One other thing I forgot to mention is the use of
LMIC_setClockError(5 * MAX_CLOCK_ERROR / 100);

I had to increase the error tolerance rate to compensate for the arduino internal oscillator lack of precision.
And in addition to this, make sure your device is at least 3m away from the gateway you are testing with to prevent the end device signal to bounce back. Also I have my loraserver DeviceProfile_Otaa profile configure with LoraWAN MAC version 1.0.2. I am not sure if the latest version of LMIC supports 1.0.3.

There are lots of small details and lots of trial and error :slight_smile:

There are possibly two distinct problems here.
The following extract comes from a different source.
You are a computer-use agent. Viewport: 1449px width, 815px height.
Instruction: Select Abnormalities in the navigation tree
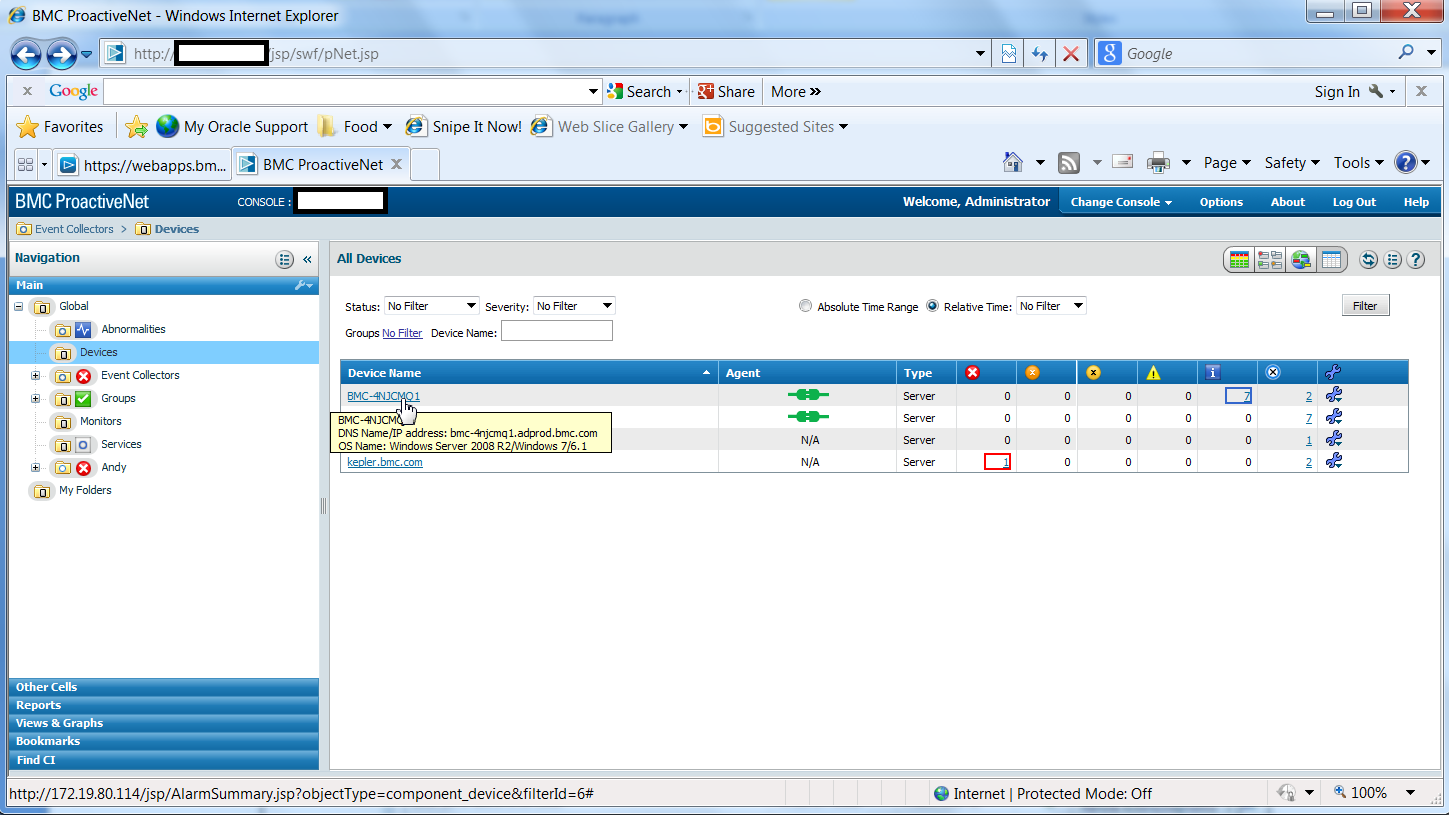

For one, re-using already used join nonces is a problem. LMiC has a habit of randomly picking one, but then linearly incrementing from there. So if your random number generator is bad, you’ll take longer and longer each time to walk to an unused number. Of course you should not be rejoining often to begin with.
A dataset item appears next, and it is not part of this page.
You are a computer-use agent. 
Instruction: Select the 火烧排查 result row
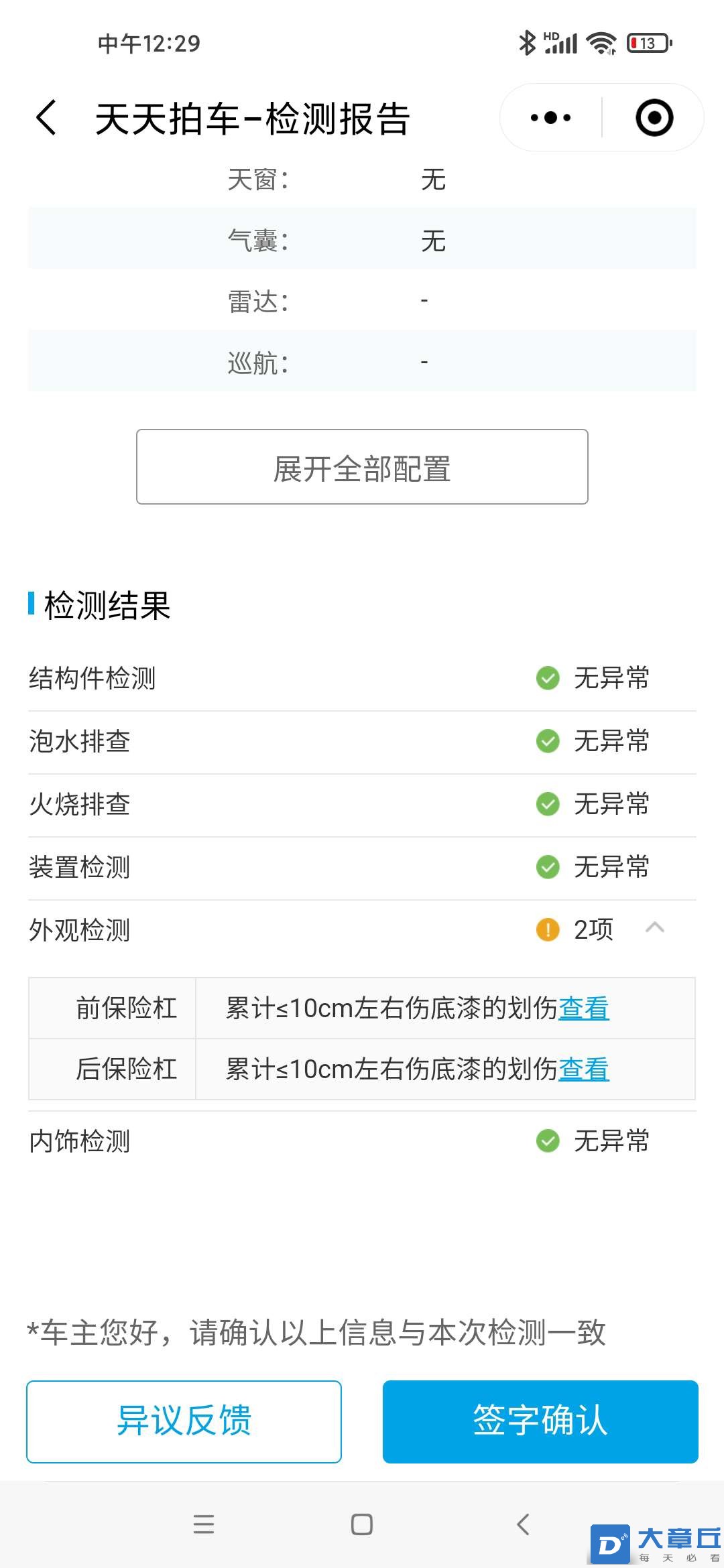(x=362, y=805)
Another is that timing on the ESP32 platform seems somewhere between broken and unclear. If you don’t care about burning battery you could configure the radio to start receiving early and for longer (more symbols of preamble search) that reasonable. But efficient usage would depend on figuring out how to do accurate time delays on the platform, which is complex on the ESP32 in the realm of ESP-IDF, and only gets worse when adding an Arduino emulation layer on top.

Hello @amir,
good jobs to switch off and restart LoRa stack, but there are some details that i don’t understand.

By using LMIC_reset,

  • you are always transmitting on the same channel when you call LMIC_setTxData2 ?
  • also, you are breaking the duty cycle if you call the do_send function too early ?

Erwan

Hi @Erwan

I am not totally sure, but I don’t think the Reset causes LMIC to always send on the same channel. At least that doesn’t appear to be the case, based on the logs I see from the loraserver. I haven’t looked too deeply in the library to see how the channel is chosen. But, I know you can configure and even force LMIC to send on specific channels. I think that’s how you can actually use single channel gateways (e.g by disabling channels using
LMIC_disableChannel).

I haven’t looked into the duty cycles at all, since the device I am working on will sleep between 15 to 60 minutes, before sending its sensor data. So I think the interval is long enough. It is all dependent on the region/country you are in. Also I know some radios will check the duty cycle and notify when there is no free channel available, so it’s possible LMIC library does take advantage of that to ensure the duty cycle isn’t broken.

The send is scheduled after TX_COMPLETE is received, which includes all RX intervals and do_send will call LMIC_setTxData2 only if there is no pending TX or RX. So I think the code above is fine. The only think I noticed is that it is scheduling the next send, and then going to sleep, which doesn’t seem totally right. In this case, since the device will restart, I don’t think the scheduling is needed.